General characteristics
- Tonnage: 117 gross tons, 42 net tons
- Displacement: 190 tons
- Length: 85 ft (26 m)
- Beam: 21 ft (6.4 m)
- Draft: 11.5 feet (3.5 m)
- Installed power: 450 horsepower
- Propulsion: Double-expansion steam engine
- Speed: 11.5 kn (21.3 km/h; 13.2 mph)
- Complement: 2 officers, 7 men

= Essayons (1908 tugboat) =

US Army Tugboat

Essayons was a tugboat of the United States Army Corps of Engineers. Her mission with the Corps was to support the installation of breakwaters and piers, and the dredging of harbors on Lake Superior. She was built in 1908 and served with the Army until 1949, when she was sold to the Zenith Dredge Company. Essayons continued her support of port construction and maintenance under her new owner until the mid 1960s. In 1994 she was sold again, this time to a local businessman, who hoped to convert her into a floating Bed and Breakfast. This plan never came to fruition and she sank at her moorings in Duluth Harbor in 2009.

== Construction and characteristics ==
The Army Corps of Engineers was charged with building breakwaters and piers, and dredging in the port of Duluth. It expected to do some of this work in the winter, when the ice on Lake Superior provided a natural breakwater to protect the work in process. It designed Essayons to be exceptionally robust in order to operate in difficult winter conditions.

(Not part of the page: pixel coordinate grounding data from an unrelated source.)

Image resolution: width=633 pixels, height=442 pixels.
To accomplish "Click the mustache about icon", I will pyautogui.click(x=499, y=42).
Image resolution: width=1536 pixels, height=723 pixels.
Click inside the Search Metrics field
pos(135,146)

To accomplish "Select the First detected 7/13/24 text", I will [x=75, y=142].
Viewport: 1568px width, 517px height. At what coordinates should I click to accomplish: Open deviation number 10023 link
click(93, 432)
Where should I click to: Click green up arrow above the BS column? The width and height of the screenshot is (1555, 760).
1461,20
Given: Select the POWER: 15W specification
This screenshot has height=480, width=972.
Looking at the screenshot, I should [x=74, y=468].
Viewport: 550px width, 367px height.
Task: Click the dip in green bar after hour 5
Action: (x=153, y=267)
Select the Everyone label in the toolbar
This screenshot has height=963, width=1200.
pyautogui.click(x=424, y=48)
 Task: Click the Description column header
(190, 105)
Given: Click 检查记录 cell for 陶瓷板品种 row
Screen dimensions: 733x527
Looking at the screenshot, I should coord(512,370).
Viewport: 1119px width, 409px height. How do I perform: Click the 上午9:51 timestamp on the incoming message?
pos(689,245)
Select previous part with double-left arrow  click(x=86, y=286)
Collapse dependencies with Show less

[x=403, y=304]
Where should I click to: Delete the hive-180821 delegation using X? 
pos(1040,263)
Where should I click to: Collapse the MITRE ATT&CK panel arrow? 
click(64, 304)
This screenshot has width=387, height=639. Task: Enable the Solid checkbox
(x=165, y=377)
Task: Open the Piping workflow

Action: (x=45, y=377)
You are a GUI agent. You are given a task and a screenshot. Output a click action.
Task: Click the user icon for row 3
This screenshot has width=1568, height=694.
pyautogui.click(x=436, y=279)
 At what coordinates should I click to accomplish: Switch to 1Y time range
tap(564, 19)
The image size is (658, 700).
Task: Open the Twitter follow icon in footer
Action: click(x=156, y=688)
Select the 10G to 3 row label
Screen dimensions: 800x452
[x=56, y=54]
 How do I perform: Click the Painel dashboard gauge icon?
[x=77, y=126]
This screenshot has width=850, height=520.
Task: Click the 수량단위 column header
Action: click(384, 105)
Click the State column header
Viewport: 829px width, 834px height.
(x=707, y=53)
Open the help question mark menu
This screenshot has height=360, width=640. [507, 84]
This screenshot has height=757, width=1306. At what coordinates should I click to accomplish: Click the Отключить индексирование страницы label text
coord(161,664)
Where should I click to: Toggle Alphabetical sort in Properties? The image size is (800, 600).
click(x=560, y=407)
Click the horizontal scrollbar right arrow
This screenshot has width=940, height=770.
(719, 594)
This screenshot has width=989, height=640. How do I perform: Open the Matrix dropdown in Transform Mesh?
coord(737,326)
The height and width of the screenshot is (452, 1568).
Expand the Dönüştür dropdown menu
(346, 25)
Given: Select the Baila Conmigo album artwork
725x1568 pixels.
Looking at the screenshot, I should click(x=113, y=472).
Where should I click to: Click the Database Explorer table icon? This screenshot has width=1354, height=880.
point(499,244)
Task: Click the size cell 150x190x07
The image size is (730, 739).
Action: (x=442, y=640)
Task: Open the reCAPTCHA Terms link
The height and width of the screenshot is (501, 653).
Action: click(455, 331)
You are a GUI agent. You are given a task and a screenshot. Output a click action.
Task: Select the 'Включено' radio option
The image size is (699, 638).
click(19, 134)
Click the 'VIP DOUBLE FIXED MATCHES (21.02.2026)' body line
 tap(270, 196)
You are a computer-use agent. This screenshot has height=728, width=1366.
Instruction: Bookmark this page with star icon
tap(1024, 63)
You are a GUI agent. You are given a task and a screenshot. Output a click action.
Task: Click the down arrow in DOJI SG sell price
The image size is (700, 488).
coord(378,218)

Essayons was built by the Racine Boat Manufacturing Company in Muskegon, Michigan. She was launched on August 21, 1908. A further two months was required to install her machinery and topside equipment. Her steam engine was built by Montague Iron Works and installed in Muskegon. It was a double-expansion engine with 16 and 34-inch cylinders, the pistons having a 26-inch stroke. It produced 450 horsepower. Essayons was towed to Ferrysburg, Michigan to have her coal-fired boiler installed. Her maximum speed was 11.5 knots. Her original cost was $35,950.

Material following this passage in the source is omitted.